> PROBLEM STATEMENT
Repeat the listing below exactly from the line with "Task: Close the Movie cast scraper tab" through its last line. Skip every picture.

> EXTRACTED MATERIAL

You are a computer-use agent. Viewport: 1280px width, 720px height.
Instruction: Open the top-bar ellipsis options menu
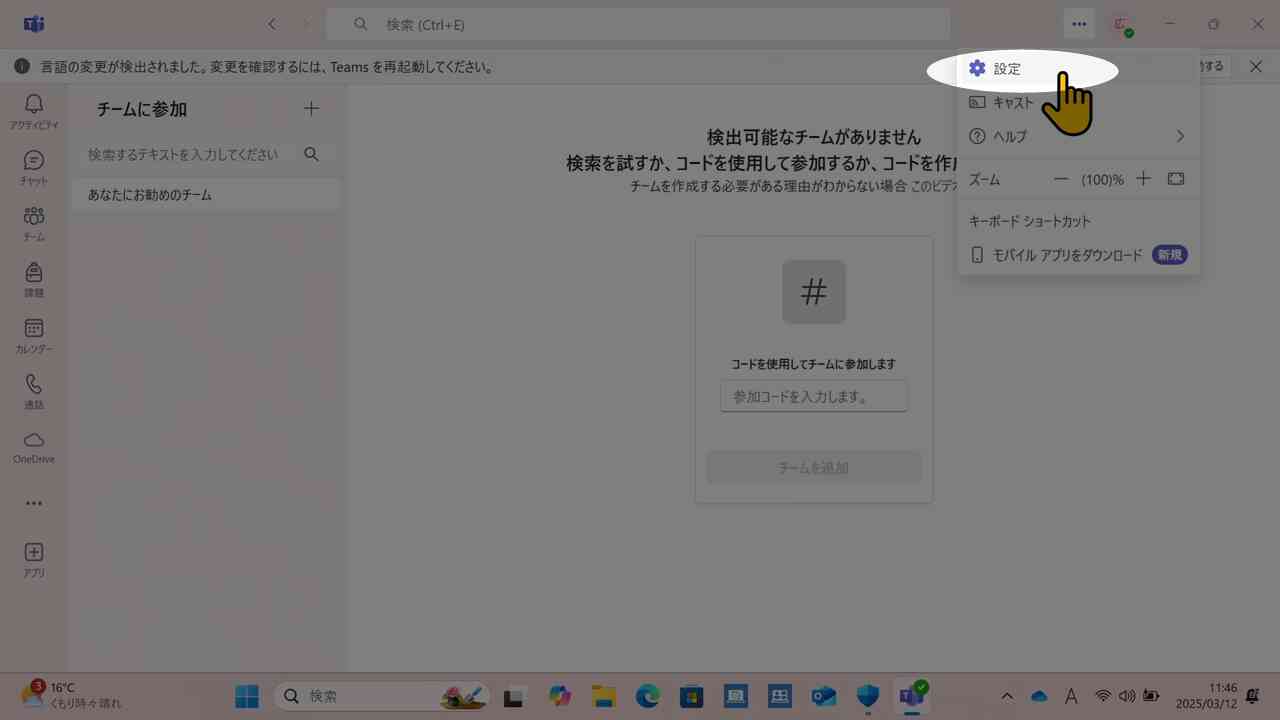tap(1079, 24)
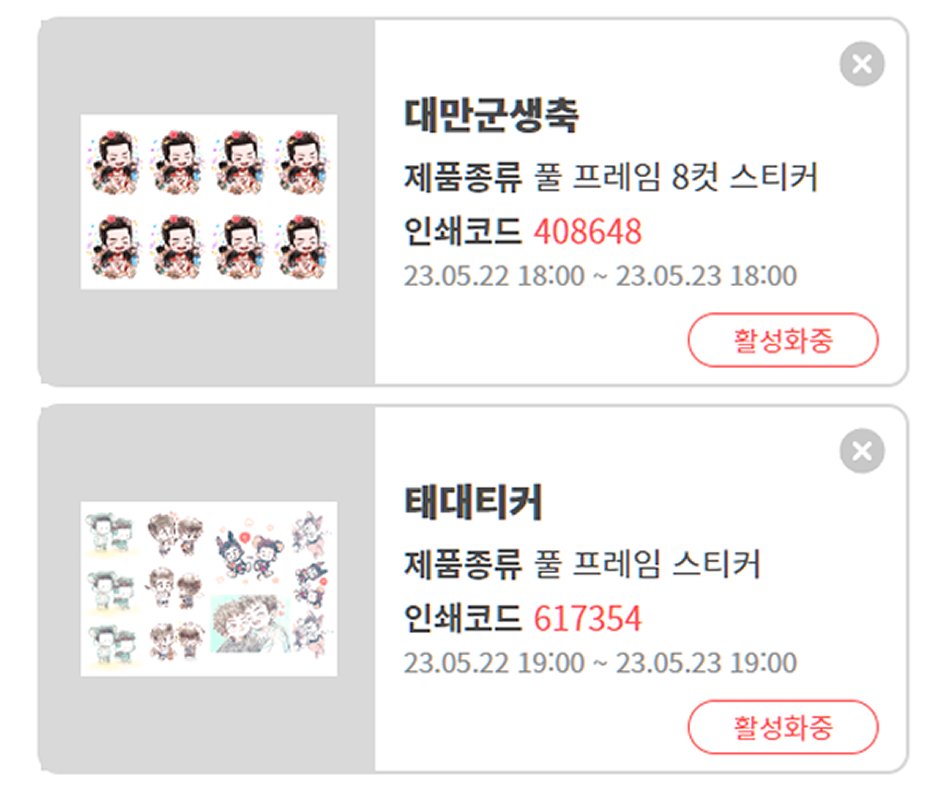This screenshot has height=798, width=932.
Task: Click print code 408648
Action: click(587, 231)
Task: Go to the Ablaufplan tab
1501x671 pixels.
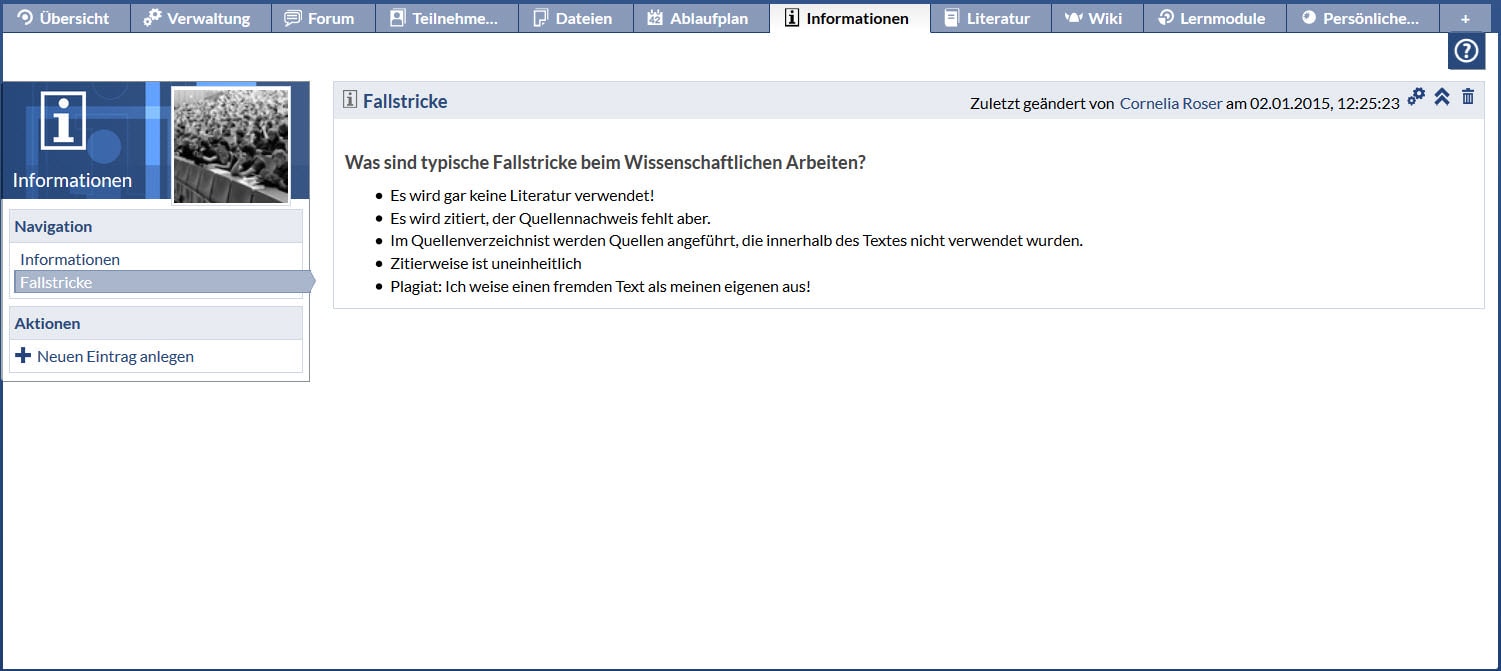Action: coord(698,18)
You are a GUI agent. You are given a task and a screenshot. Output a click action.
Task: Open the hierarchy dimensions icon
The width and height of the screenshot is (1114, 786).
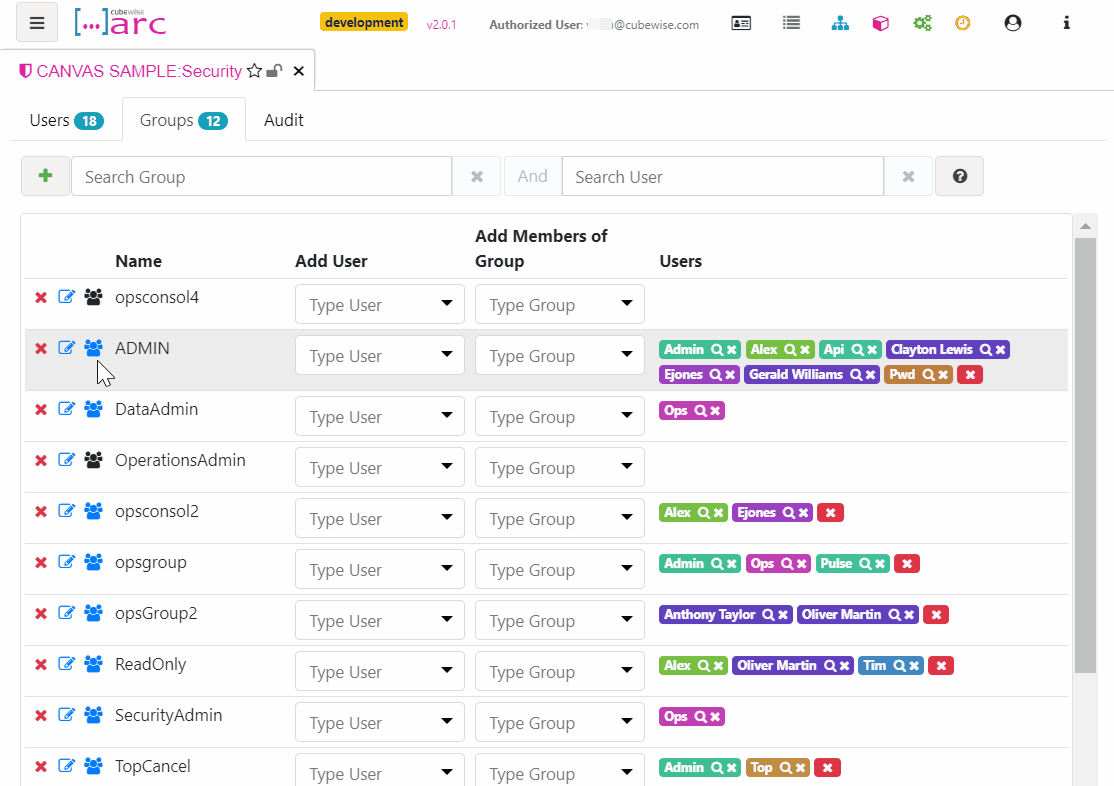(840, 23)
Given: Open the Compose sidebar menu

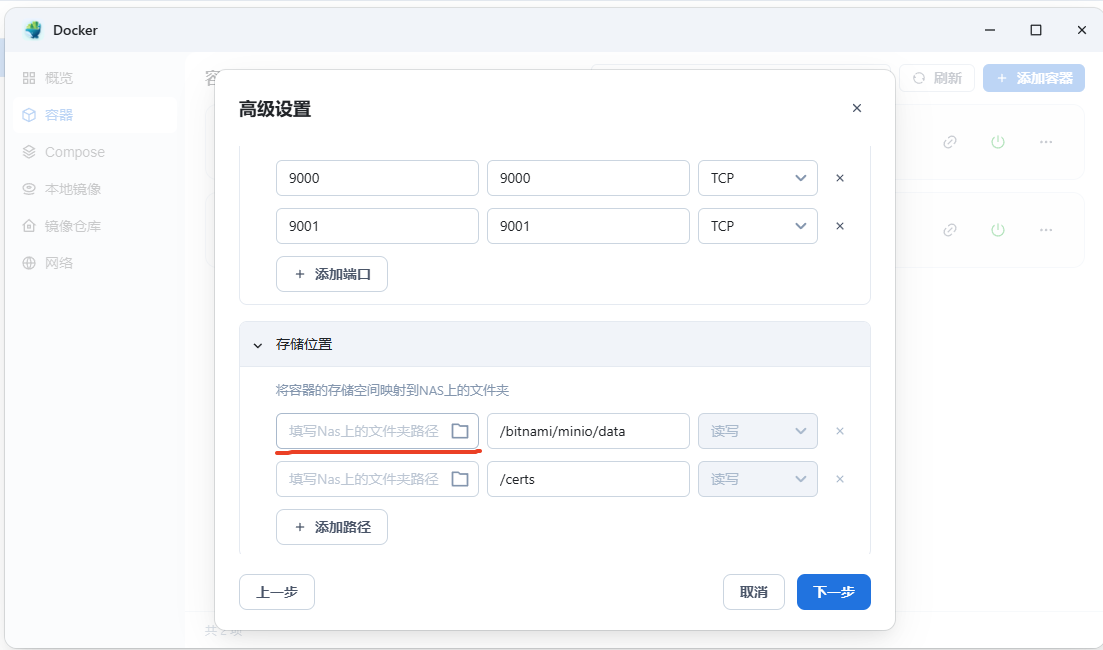Looking at the screenshot, I should (74, 152).
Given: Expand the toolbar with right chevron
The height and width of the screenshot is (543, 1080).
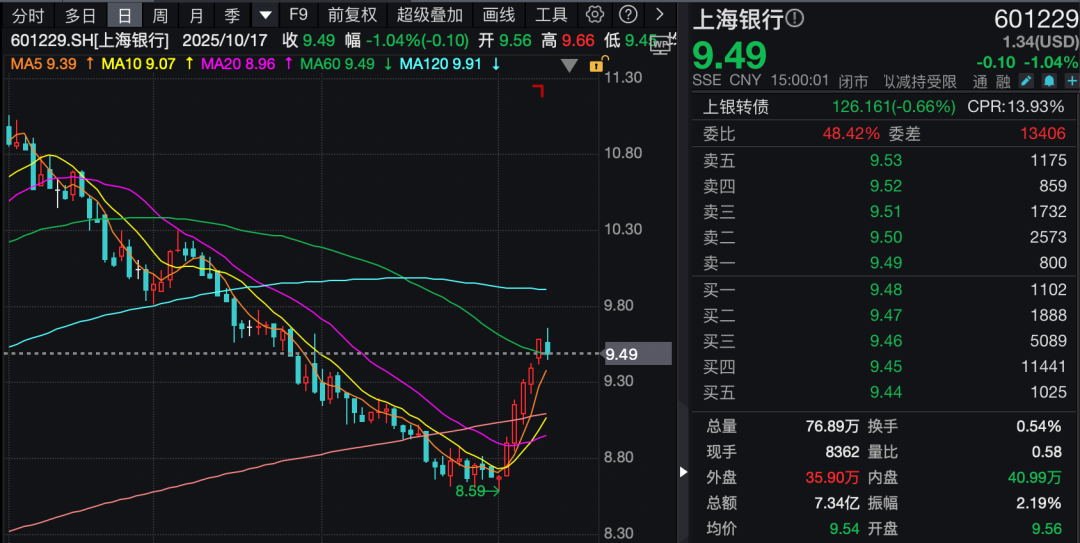Looking at the screenshot, I should coord(658,15).

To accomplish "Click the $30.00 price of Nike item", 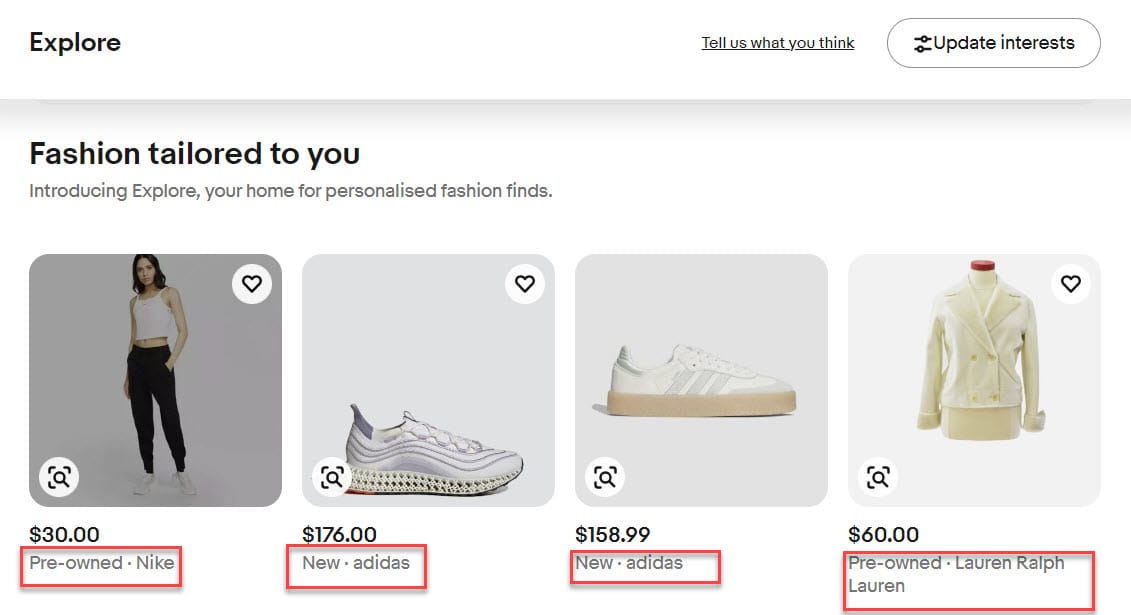I will (64, 535).
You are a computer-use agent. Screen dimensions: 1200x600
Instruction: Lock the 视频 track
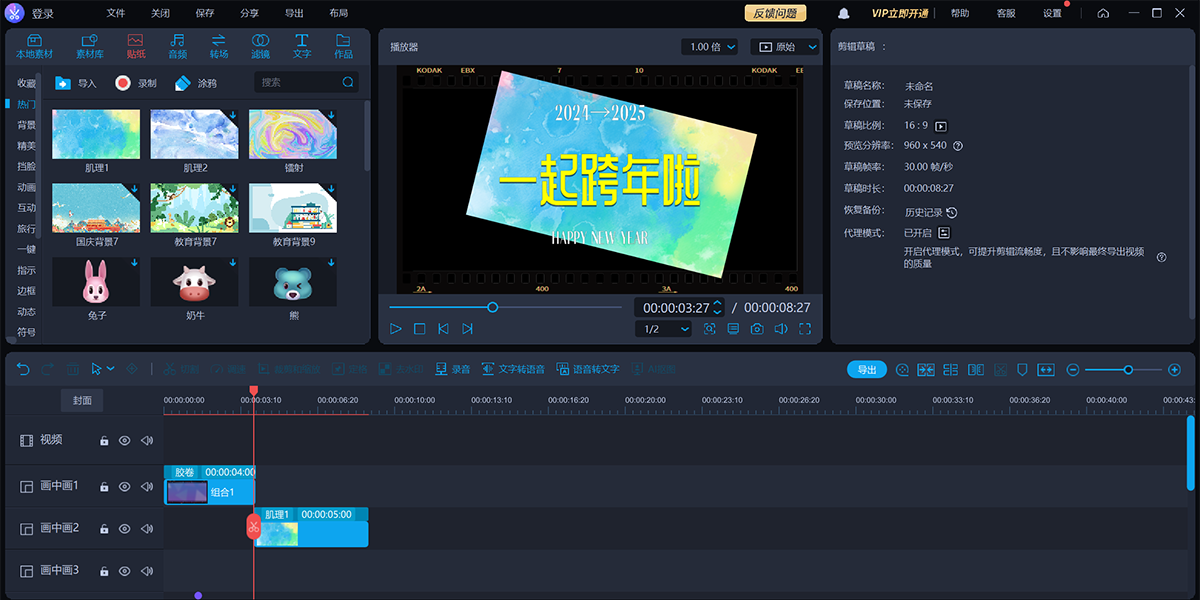click(x=104, y=441)
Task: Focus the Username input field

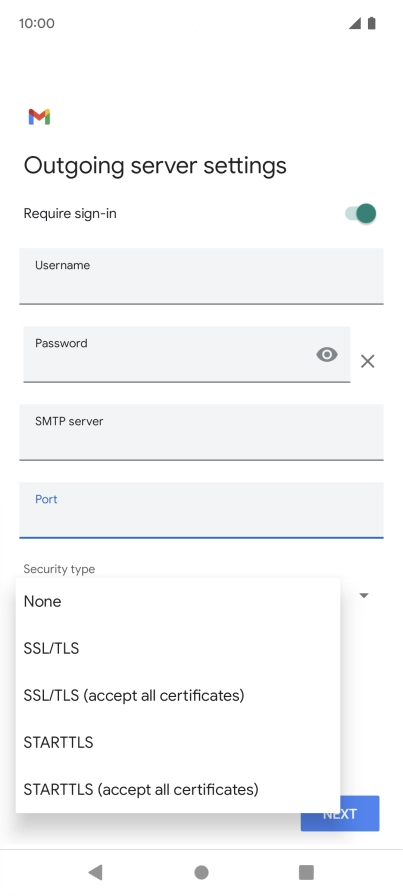Action: point(201,276)
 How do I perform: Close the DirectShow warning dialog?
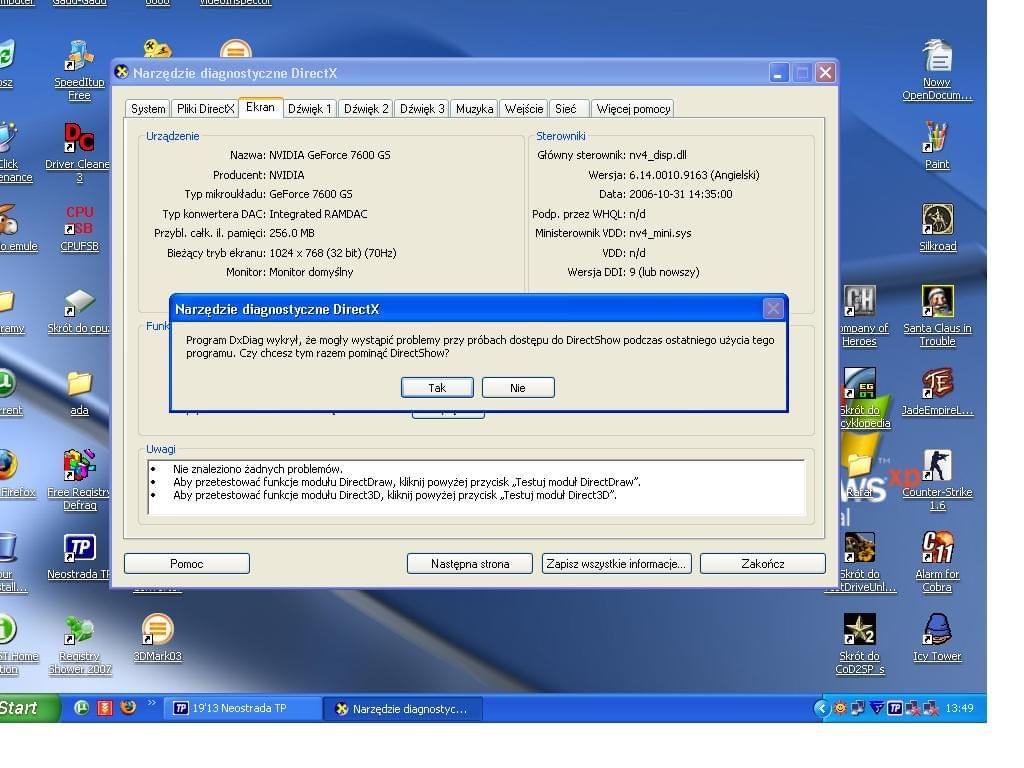(x=773, y=309)
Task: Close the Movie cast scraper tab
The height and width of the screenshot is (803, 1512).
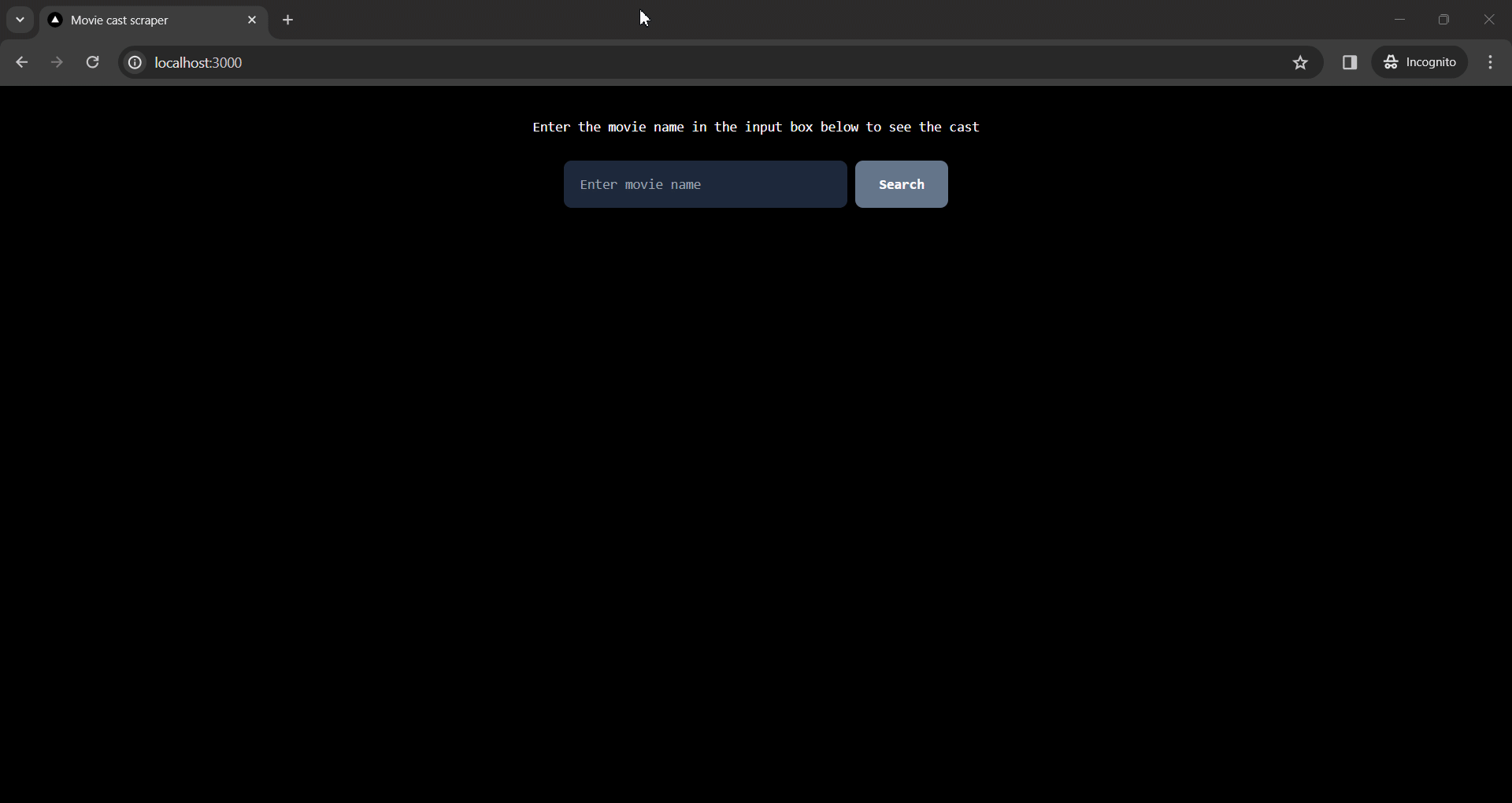Action: 252,20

> OUTPUT FOR THIS TASK
Task: Close the Movie cast scraper tab
The height and width of the screenshot is (803, 1512).
Action: 252,20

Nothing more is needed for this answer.